Simon Kamsarakan (Simon Rafiki Shahazizyan) (Սիմոն Կամսարական, 1950, Ashtarak – 2011, Yerevan) was an Armenian physicist, public activist, a Member of Republic of Armenia Public Council on Defense and National Security and Founding Director of National Institute of Fundamental Sciences, which he founded in 1992 in Armenia.

==Biography==
Simon Shahazizyan was born in a family of a military officer. In 1974 he finished physical department of the Yerevan State University. He started his political activities in 1960's. On April 24, 1970, he was arrested by Soviet authorities as an organizer of a meeting dedicated to Armenian genocide recognition. He was one of the founders of Republican Party of Armenia, headed Party's board from 1992 to 1993, then left the party after it supported Levon Ter-Petrosyan's policy. From 1977 to 1992 Kamsarakan worked at the Yerevan Physics Institute.
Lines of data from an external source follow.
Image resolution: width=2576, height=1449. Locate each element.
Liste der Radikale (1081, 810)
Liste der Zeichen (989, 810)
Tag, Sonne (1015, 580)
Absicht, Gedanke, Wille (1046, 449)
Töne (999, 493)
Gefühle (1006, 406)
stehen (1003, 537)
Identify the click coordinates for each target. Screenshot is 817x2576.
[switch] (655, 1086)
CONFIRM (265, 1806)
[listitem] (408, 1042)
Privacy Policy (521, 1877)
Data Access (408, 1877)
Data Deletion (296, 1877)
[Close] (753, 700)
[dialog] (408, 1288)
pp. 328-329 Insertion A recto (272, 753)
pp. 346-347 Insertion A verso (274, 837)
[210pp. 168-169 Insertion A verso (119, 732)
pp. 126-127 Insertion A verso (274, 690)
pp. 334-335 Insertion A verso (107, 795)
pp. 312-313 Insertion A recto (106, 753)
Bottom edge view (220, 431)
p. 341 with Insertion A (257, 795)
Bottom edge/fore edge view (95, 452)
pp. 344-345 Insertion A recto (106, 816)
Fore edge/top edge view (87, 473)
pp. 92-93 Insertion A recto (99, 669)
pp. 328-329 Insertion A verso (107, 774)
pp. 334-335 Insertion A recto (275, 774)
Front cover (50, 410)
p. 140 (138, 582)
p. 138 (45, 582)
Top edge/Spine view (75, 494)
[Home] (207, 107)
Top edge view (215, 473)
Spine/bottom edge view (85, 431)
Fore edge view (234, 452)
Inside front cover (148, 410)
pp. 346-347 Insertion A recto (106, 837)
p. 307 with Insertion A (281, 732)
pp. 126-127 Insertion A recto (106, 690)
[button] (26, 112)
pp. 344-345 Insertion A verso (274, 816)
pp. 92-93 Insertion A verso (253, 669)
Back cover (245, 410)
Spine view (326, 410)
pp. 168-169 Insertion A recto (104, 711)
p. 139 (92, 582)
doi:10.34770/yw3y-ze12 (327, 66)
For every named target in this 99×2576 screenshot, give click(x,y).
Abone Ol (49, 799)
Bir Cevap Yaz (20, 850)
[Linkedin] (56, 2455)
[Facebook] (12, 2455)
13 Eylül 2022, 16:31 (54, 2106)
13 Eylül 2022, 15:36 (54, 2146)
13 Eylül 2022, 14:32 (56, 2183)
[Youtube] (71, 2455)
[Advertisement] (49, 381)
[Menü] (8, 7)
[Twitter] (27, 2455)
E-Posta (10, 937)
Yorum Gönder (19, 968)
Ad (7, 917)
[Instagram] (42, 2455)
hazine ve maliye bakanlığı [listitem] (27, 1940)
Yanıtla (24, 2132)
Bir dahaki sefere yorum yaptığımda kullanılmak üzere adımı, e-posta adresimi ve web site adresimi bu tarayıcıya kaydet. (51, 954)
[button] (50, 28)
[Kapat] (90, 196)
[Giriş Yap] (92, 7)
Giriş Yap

In November 2009 Kamsarakan requested Prosecutor General of Armenia Aghvan Hovsepyan to institute a criminal case against Armenian Foreign minister Eduard Nalbandyan for violating constitutional order and abusing authority to the detriment of the Armenia's national security and defense. Kamsarakan found that Armenian minister is forced to provide information on Armenian-Turkish Protocols.

==Bibliography==
- Երկիր մոլորակի ցամաքի բնապատմական ձեւավորումը, Սիմոն Կամսարական, Հիմնարար գիտությունների հայկական կենտրոն, Տիւ, 1999, ISBN 5808004039, 76 p.